Luke Hall and Professor Bishop

Professor Bishop believes that the take home message from the trial is that for children with a milder form of osteogenesis imperfecta, risedronate is a perfectly reasonable way to treat them. However, for severely affected children, babies or adolescents at the end of their period of growth, then intravenous pamidronate is a better first-line option. “It’s taken us seven years to find out but this is a big step forward, as it helps us to tell what is best for the patient. We need to target risedronate appropriately, and not use it as a first-line treatment for all children.”

Dorothy Hall thinks that since Luke has been on risedronate his energy levels have gone up. “He can do more, and has more of an appetite. As he has got older he has become more aware of his limitations and takes a bit more care, and is less likely to have as many fractures, although whether that’s due to the drugs or his attitude we’re not sure. DXA scans have shown that Luke’s bones have got thicker.”

Nick Bishop says he encourages children to take part in sport as it’s good for their self-esteem, and while there is a risk of fracture, there’s a balance to be struck between wrapping children in cotton wool, and letting them get on with life.

Luke Hall definitely takes the latter view. “I can’t go on a trampoline, go ski-ing or play rugby but I wouldn’t want to anyway,” he says. “I played football until recently, and if I’d wanted to I would have carried on – I didn’t stop because of having brittle bones. I watch what I do. But I still do things. Having brittle bones is annoying, but it doesn’t stop me doing much.”

What is osteogenesis imperfecta?

Osteogenesis imperfecta affects one in 15,000 children. There are about 14 new cases a year, with the majority at the milder end of the spectrum. Children with more severe disease have enormous needs, with their height restricted, and spending much time in wheelchairs. When Professor Bishop started his clinic in Sheffield, the projection was that his patient cohort would be around 125. The number is now 275. Sheffield is one of the main centres in the UK and treats more children than Great Ormond Street Hospital, with children referred from all over the UK, typically by a paediatrician.

“I think there may be more cases than we know about, and recognition is still quite low; many orthopodaedic surgeons still refer cases quite late on,” says Nick Bishop. “If a doctor thinks a child has brittle bone disease he or she should get them seen by a specialist team because they have a lot to offer. Early diagnosis and treatment are very important especially when we need to reconstitute the vertebrae – you can only treat children before they stop growing, so there is a limited window of opportunity.
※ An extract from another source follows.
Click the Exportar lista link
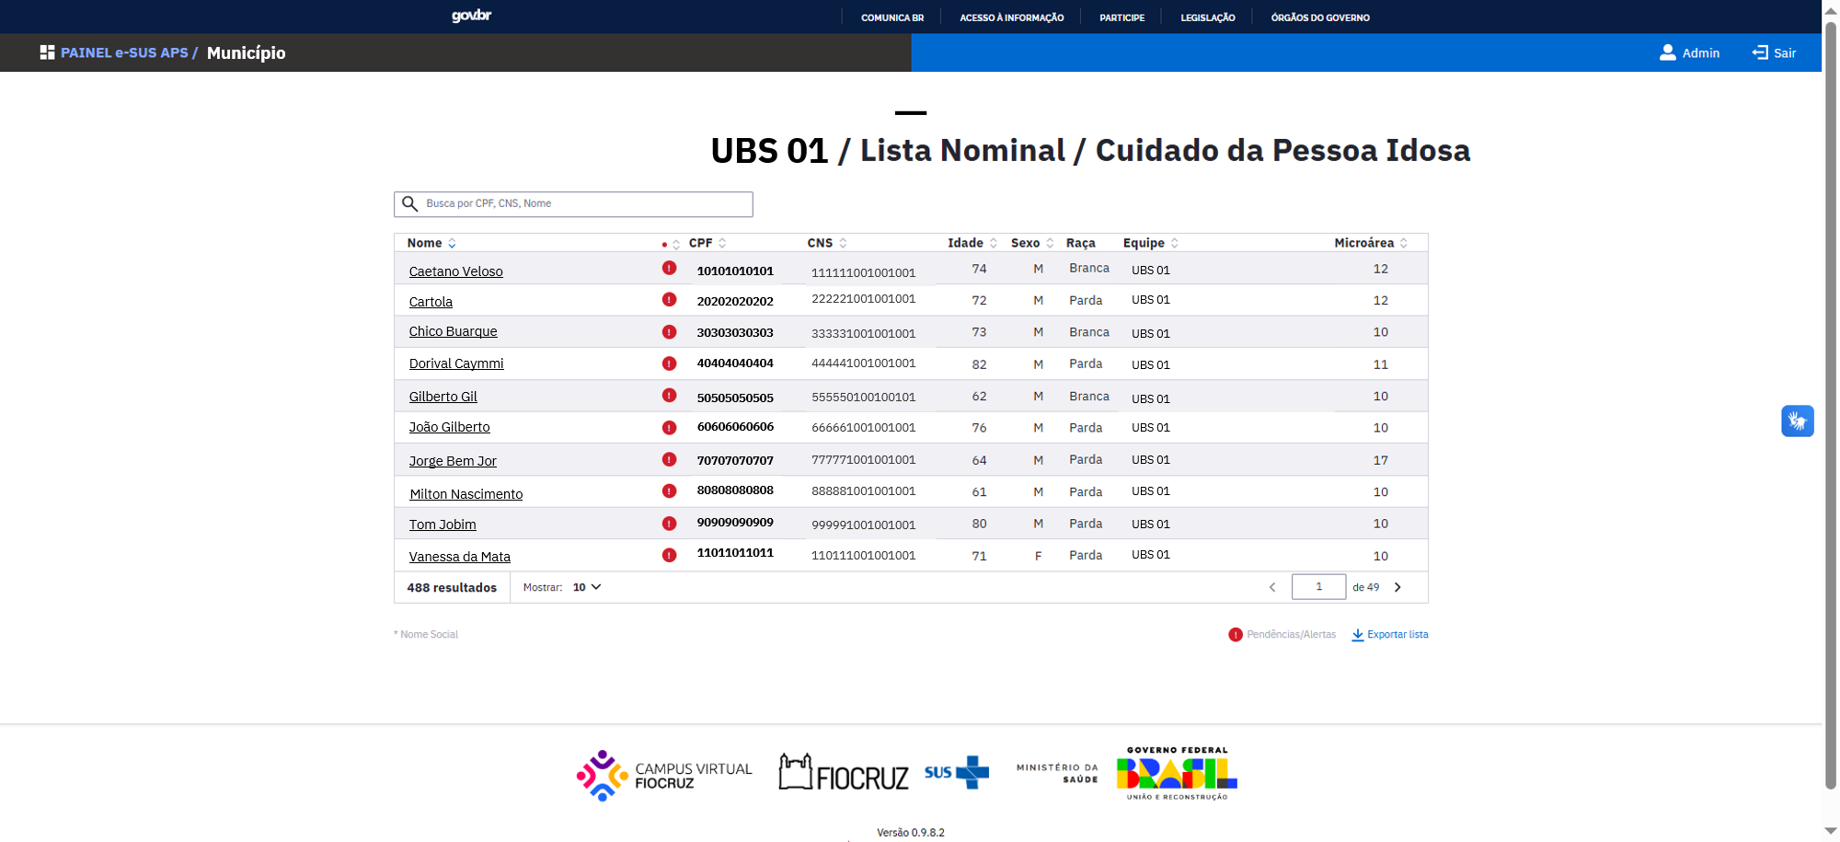 pyautogui.click(x=1397, y=635)
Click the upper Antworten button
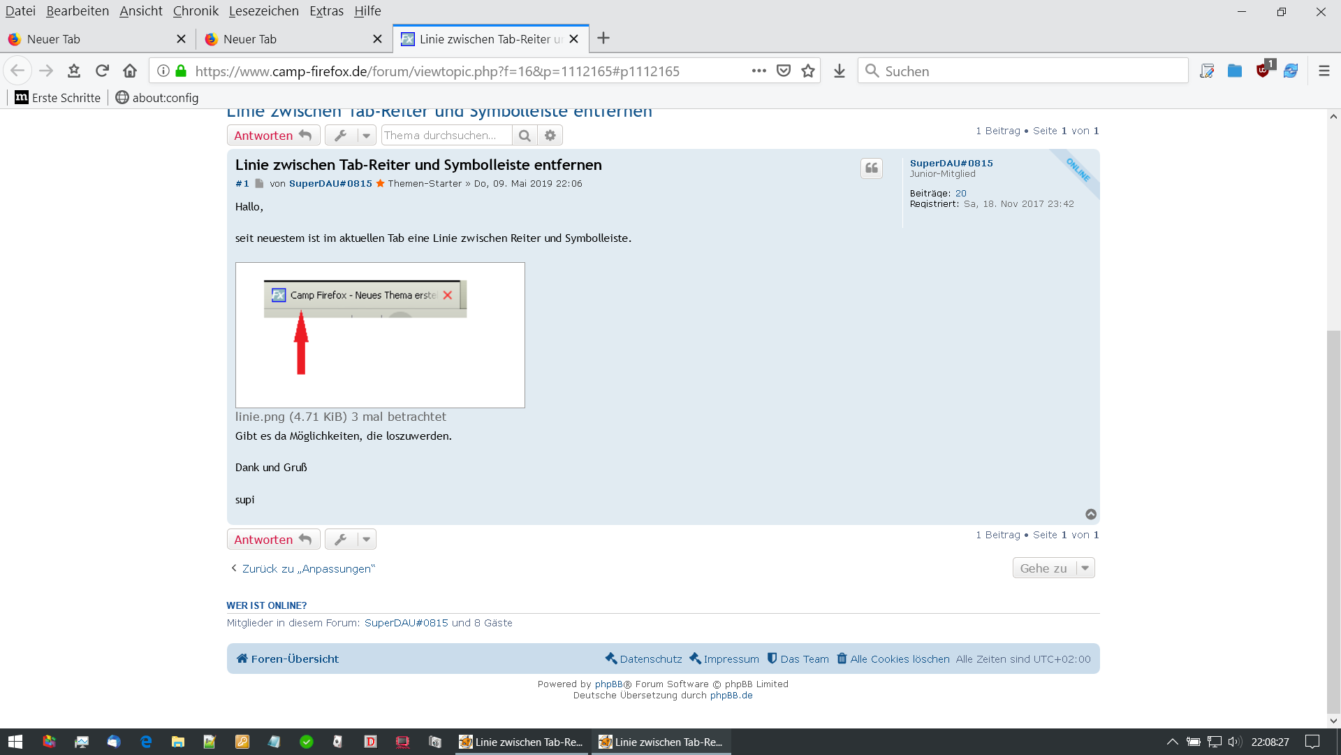1341x755 pixels. pyautogui.click(x=273, y=136)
“We get children from around the time of birth, who need treatment within the first four weeks of their life, children with recurrent fractures or those with a family history, children who were told there was nothing could be done for them. We have a major job of education that we try to do.

“A child with mild osteogenesis imperfecta could expect between five and ten fractures in their lifetime, with moderate disease between 30 and 50, and with severe disease 200 and 300 if untreated. We can substantially reduce that number, but we cannot stop them completely.

“In all the time I have been in Sheffield we have never lost a single child even though they have been extremely ill. In the old days, severely affected infants would have died by the time they were six months old. We have helped them through, although often with significant physical disabilities, and they can do more, and be more independent and mobile. As a result of a multi-disciplinary team approach they receive medical therapy, occupational therapy, physical therapy, education, support for their family, and close liaison with other services like school and social care. It’s a disease that affects many areas of the children’s lives.”